This is the first study to demonstrate that kallistatin administration after onset of sepsis protects against lethality and multi-organ damage in mouse models of both polymicrobial infection and LPS-induced endotoxemia. Human kallistatin not only improved the survival of mice with established sepsis, but also significantly reduced organ injury in the kidney, lung and liver. Kallistatin treatment markedly lowered systemic inflammation as indicated by decreased circulating levels of the pro-inflammatory cytokines TNF-α, IL-6 and HMGB1. Our findings also indicate that kallistatin dramatically upregulated SOCS3 expression, a negative regulator of inflammation, in the lung and kidney. Moreover, kallistatin’s active site plays a crucial role in inducing SOCS3 expression via activation of a tyrosine kinase-PKC-ERK pathway in cultured macrophages. Our previous studies indicated that kallistatin, through its heparin-binding site, blocks TNF-α and HMGB1-induced inflammatory responses [21,25]. Collectively, these findings reveal a protective role and unique mechanisms of kallistatin in mortality, systemic inflammation and multi-organ damage in mice with established sepsis. Importantly, as sepsis is the second leading cause of death in non-coronary ICU patients , kallistatin may be a novel strategy for combating sepsis syndrome in humans.

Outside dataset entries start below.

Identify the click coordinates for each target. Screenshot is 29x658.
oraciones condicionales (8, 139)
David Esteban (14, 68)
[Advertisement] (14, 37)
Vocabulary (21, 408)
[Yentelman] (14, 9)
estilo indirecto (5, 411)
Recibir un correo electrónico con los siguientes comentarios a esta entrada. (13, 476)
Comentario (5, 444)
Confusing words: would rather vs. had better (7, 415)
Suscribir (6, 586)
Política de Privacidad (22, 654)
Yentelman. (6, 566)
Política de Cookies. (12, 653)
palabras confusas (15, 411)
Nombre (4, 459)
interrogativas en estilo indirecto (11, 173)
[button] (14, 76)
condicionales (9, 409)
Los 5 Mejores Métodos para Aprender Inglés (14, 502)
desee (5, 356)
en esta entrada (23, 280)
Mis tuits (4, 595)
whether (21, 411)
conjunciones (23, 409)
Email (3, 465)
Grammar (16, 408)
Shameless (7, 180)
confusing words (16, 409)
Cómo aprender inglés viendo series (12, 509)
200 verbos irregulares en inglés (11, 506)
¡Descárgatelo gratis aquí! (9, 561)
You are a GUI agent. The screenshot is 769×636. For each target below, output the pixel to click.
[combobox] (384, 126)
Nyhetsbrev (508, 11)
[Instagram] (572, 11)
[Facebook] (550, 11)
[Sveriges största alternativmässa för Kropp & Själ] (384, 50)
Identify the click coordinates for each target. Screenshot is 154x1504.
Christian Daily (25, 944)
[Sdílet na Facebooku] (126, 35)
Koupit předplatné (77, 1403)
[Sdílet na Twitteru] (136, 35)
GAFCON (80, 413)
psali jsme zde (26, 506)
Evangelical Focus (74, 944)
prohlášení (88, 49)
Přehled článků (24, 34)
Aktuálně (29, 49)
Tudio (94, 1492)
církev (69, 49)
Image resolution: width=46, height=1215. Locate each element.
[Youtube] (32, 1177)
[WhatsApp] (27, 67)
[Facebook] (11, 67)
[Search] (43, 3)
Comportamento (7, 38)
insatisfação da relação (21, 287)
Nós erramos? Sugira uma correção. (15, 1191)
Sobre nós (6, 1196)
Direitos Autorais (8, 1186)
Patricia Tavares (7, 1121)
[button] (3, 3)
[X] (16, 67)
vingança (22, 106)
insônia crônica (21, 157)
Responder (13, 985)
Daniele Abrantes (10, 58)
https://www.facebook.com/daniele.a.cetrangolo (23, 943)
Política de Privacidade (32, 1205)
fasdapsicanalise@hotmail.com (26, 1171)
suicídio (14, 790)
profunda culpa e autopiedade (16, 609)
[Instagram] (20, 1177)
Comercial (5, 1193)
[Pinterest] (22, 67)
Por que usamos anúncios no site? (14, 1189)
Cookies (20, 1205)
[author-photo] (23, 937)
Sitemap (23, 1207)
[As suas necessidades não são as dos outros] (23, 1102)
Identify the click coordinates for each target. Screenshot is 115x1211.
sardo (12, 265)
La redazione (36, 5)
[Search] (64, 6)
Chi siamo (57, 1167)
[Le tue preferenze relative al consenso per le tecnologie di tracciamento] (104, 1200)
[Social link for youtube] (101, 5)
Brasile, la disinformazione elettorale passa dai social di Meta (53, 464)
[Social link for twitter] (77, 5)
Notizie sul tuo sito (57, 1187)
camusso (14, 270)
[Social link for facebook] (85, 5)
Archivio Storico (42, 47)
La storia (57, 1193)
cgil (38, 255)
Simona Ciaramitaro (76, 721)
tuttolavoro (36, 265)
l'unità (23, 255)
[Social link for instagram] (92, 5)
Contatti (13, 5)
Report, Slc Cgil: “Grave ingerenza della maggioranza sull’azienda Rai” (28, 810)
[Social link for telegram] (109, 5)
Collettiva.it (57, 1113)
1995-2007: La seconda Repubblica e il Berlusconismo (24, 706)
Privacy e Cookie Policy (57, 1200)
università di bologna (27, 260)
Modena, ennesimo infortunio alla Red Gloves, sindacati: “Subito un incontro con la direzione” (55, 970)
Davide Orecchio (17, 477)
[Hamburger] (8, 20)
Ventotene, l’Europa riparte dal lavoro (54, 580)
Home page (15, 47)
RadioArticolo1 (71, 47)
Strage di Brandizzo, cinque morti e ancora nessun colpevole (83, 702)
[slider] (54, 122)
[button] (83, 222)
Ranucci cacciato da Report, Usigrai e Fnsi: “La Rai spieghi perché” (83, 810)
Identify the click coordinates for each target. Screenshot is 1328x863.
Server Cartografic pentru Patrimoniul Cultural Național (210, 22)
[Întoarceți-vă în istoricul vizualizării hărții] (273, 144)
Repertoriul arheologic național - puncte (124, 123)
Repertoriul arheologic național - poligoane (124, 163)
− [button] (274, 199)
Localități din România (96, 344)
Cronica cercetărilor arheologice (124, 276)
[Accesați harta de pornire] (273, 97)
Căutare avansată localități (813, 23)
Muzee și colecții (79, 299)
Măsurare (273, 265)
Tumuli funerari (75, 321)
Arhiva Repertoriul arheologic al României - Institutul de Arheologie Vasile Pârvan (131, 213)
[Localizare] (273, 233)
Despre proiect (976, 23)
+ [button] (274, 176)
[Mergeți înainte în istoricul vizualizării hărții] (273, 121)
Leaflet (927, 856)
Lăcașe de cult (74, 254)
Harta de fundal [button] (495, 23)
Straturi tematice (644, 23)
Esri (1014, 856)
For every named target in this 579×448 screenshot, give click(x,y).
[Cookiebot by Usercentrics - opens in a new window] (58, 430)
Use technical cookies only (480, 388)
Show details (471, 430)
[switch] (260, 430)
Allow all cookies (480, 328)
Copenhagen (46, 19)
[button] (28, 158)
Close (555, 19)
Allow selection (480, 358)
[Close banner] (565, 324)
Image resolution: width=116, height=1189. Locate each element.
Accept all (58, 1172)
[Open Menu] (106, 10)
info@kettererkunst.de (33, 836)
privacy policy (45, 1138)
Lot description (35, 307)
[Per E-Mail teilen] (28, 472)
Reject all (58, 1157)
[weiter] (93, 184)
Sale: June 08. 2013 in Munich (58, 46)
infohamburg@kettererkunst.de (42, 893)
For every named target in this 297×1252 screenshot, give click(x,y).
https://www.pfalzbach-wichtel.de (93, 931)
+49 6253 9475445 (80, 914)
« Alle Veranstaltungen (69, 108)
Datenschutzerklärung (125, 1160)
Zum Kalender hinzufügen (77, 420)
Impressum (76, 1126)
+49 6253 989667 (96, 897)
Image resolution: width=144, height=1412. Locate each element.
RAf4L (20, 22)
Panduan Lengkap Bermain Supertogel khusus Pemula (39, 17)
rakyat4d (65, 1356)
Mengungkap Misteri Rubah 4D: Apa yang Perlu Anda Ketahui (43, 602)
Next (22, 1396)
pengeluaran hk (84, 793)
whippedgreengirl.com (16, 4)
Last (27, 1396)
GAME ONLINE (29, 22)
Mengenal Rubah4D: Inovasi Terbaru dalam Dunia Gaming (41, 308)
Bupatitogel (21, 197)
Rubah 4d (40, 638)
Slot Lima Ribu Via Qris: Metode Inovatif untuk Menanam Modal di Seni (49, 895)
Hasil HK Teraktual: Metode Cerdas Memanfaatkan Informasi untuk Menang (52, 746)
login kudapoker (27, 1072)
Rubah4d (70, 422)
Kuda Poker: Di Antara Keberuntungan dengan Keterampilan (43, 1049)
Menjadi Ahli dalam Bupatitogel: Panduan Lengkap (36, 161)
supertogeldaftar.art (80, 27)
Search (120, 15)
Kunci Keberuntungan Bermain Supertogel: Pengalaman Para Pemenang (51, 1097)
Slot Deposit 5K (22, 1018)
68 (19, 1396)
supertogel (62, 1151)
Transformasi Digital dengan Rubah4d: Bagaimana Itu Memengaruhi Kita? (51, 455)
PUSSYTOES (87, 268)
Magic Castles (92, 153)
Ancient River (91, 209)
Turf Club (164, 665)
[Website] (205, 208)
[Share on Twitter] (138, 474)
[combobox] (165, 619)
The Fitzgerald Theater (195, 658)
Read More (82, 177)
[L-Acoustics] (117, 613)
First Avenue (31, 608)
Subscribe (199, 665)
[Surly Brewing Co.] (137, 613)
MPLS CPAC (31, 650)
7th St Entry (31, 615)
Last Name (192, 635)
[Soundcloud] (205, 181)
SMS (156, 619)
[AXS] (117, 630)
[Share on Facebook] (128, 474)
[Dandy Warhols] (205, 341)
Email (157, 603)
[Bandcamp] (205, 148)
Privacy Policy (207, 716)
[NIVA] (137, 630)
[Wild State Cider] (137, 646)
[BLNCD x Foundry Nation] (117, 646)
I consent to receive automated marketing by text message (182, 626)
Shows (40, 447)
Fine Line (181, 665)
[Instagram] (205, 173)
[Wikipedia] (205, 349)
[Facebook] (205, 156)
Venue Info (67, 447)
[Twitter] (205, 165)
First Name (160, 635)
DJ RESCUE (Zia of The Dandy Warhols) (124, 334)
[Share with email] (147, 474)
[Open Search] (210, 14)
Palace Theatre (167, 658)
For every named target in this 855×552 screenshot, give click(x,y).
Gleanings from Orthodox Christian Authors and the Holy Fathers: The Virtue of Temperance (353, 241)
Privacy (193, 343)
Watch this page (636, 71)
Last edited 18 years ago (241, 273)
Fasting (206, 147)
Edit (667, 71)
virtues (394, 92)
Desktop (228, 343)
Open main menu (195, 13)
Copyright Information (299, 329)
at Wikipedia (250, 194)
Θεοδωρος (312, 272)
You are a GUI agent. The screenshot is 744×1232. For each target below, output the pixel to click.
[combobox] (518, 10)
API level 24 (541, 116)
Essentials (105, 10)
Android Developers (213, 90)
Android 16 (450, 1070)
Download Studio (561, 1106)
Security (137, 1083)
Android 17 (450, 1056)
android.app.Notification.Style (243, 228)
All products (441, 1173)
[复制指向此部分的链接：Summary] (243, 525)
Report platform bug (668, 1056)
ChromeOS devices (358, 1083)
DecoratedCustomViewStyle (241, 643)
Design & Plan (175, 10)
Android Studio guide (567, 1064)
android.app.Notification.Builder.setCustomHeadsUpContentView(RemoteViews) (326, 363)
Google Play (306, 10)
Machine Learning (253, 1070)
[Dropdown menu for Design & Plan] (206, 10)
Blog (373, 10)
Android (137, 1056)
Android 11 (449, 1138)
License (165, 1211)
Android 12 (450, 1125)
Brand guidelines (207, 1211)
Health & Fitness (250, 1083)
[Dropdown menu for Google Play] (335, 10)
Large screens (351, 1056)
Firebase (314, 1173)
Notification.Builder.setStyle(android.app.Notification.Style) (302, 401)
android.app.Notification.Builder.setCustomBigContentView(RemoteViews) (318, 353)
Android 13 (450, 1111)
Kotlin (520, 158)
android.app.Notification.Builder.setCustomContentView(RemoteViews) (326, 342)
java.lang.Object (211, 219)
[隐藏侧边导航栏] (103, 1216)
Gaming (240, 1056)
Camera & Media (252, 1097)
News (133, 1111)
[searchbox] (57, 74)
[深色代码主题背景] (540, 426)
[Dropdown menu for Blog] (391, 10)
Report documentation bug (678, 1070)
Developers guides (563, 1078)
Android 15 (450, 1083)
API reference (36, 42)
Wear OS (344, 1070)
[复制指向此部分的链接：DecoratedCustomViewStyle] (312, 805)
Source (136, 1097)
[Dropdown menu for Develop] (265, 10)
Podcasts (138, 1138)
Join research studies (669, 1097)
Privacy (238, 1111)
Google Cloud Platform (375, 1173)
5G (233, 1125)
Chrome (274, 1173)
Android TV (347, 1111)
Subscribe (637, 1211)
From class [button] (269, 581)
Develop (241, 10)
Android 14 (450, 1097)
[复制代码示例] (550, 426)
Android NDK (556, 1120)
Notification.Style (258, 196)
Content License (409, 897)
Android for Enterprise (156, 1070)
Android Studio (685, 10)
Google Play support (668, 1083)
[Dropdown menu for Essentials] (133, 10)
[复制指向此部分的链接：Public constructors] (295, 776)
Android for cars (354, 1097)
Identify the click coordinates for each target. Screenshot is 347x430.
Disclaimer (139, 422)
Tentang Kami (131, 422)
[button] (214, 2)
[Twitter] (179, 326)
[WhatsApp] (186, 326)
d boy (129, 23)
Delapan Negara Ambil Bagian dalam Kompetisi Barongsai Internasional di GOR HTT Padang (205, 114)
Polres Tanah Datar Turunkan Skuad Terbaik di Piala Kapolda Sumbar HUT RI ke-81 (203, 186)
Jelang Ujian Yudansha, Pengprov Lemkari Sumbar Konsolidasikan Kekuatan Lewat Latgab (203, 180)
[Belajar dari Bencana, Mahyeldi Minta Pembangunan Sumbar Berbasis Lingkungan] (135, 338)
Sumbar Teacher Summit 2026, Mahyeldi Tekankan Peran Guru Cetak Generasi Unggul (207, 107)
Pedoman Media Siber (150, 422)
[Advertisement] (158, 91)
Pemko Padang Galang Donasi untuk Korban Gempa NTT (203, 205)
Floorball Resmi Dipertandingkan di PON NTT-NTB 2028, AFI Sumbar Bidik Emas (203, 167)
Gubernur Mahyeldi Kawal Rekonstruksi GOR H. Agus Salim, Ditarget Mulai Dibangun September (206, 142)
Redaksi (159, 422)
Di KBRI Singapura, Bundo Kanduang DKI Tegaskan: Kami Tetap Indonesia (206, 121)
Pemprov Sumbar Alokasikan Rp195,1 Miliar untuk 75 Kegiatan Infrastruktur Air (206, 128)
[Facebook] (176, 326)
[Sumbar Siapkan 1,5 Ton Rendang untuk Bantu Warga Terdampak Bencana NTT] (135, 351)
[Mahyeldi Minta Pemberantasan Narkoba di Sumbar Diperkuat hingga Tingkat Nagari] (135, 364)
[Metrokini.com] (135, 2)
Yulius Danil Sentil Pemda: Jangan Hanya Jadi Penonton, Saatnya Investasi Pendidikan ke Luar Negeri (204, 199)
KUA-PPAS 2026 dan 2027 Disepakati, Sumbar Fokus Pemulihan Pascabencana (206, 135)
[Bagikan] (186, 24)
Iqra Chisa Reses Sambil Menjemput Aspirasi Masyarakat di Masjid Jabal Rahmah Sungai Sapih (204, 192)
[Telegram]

Severe sepsis is characterized by systemic inflammation, organ damage and a high rate of mortality. The crucial role of inflammatory cytokines in the pathogenesis of sepsis has been convincingly demonstrated . Numerous cytokines and inflammatory mediators, including IL-1, IL-6, IL-12 and TNF-α, are documented to be released in the early phase of sepsis, while HMGB1 is released at the late phase . High serum concentrations of TNF-α are correlated with sepsis-induced mortality . It has also been shown that blockade of IL-6 and HMGB1 increases the survival of septic animals with established sepsis [32,33]. Our present study shows that delayed administration of human kallistatin markedly attenuated kidney, liver and lung injury in association with reduced serum levels of TNF-α, IL-6 and/or HMGB1 in mice with established sepsis. Kallistatin, through its heparin-binding site, inhibits TNF-α- and HMGB1-induced inflammation by antagonizing their binding to endothelial cell surfaces [21,25]. Therefore, kallistatin can effectively lower both early and late phase systemic inflammatory cytokine levels and their downstream effects during sepsis. This suggests that the beneficial effect of kallistatin on sepsis-induced organ injury and mortality is mainly attributed to its inhibition of inflammatory cytokine expression.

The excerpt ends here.